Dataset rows
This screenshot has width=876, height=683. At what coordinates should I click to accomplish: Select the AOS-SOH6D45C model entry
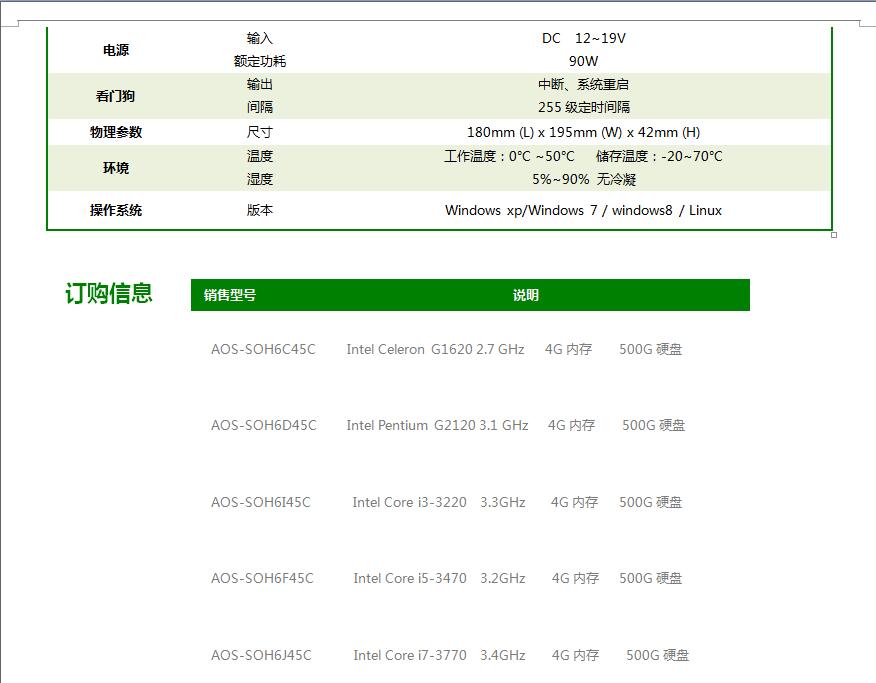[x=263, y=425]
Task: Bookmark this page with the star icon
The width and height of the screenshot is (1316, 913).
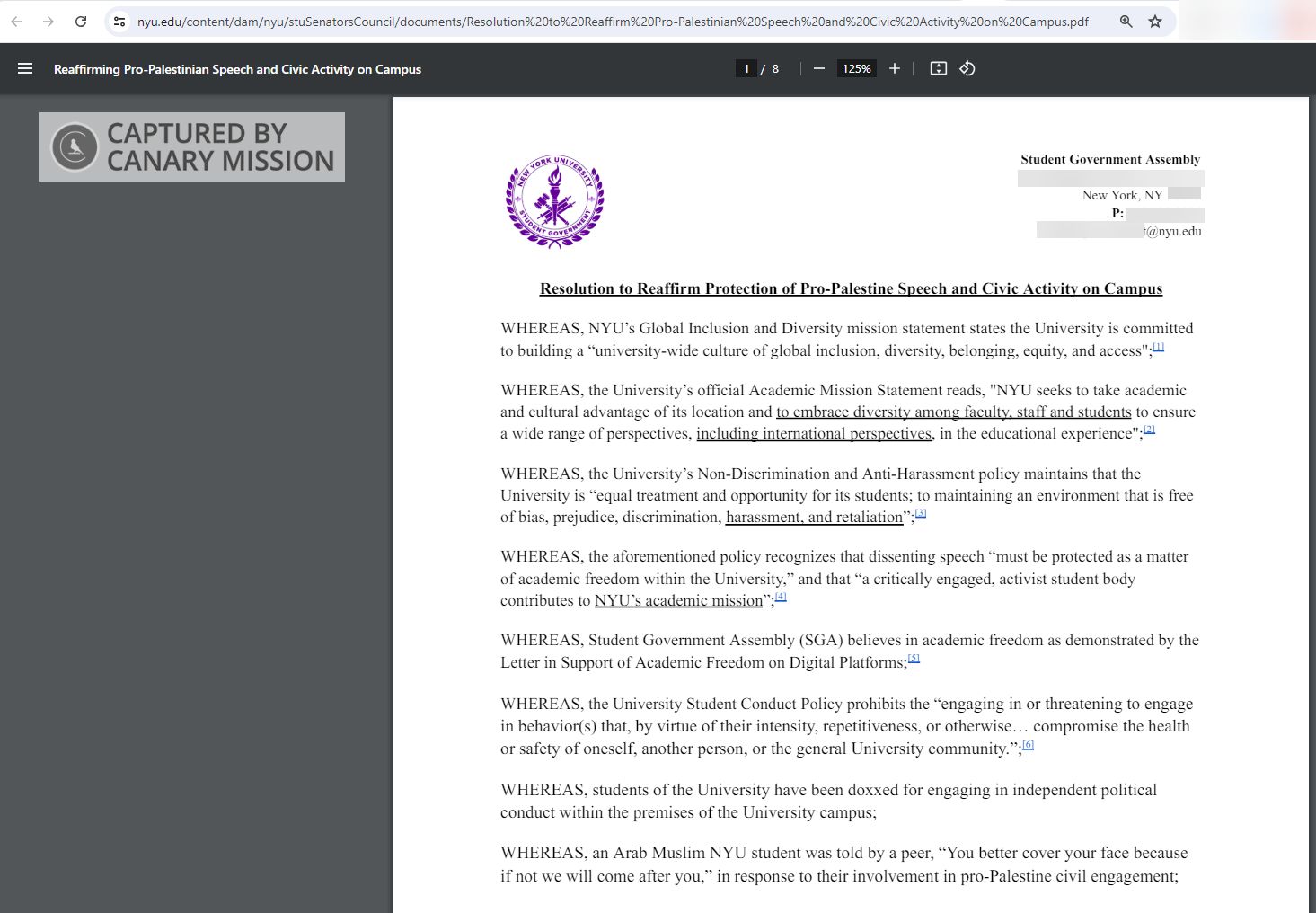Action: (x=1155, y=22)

What the task requires
Which lines in the records contain the string "width", with case counting? Gather each of them, copied in full.

Solution to this task
This screenshot has width=876, height=683. At what coordinates should I click to accomplish: Select the AOS-SOH6D45C model entry
The width and height of the screenshot is (1316, 913).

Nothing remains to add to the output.